SANTA FE, N.M. (AP) — Democrats in the Legislature headed Thursday toward a veto showdown with Republican Gov. Susana Martinez over proposals for changing the boundaries of New Mexico’s districts for elective offices.
If no redistricting plan is enacted, the fight likely will shift to the courts in the coming months and a judge could end up drawing new district boundaries.
That’s what happened 10 years ago when the Democratic-controlled Legislature and another Republican governor — Gary Johnson — tangled over redistricting plans for seats in Congress and the state House of Representatives.
Similar partisan divisions are on display this year.

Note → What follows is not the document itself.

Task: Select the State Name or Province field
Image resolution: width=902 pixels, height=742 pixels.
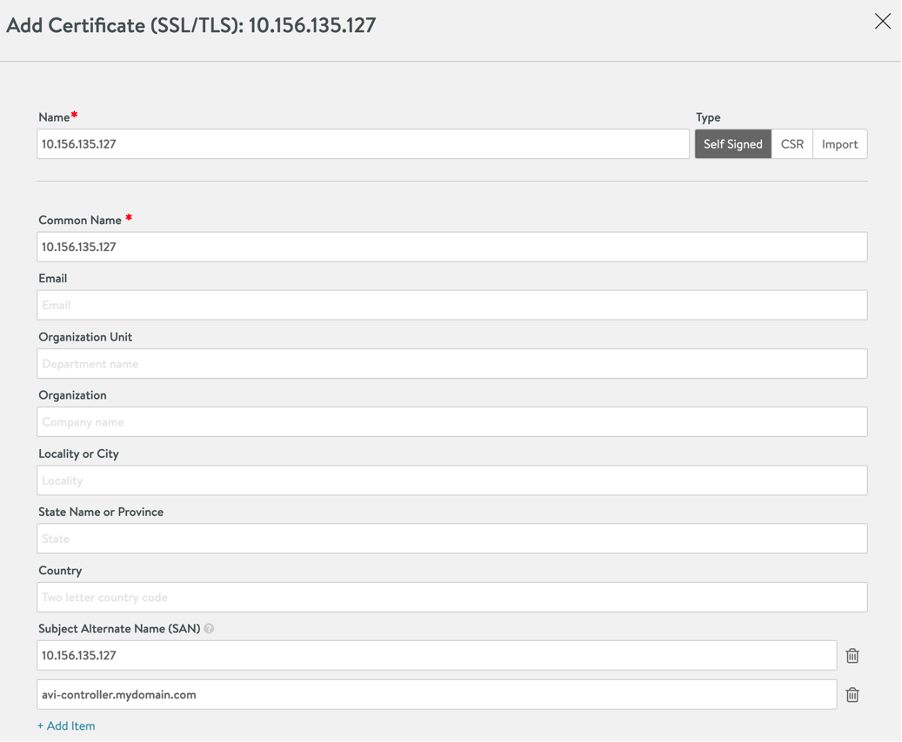Action: point(452,539)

Democrats pushed through a House redistricting plan in the 70-member chamber shortly after midnight Thursday. However, Martinez immediately made it clear she doesn’t support the proposal.
The measure passed the House on a 36-34 vote, with one Democrat joining Republicans in opposing the measure. The chamber’s lone independent, Rep. Andy Nunez of Hatch, formerly a conservative Democrat, sided with Democrats to provide the needed vote necessary to pass the bill.
Martinez spokesman Scott Darnell called the plan a “partisan gerrymander.”
“House and Senate Democrats have spent more than 15 days and hundreds of thousands of dollars assembling radically partisan redistricting maps that do not reflect any attempt to compromise, and which they know will be vetoed by the governor,” Darnell said.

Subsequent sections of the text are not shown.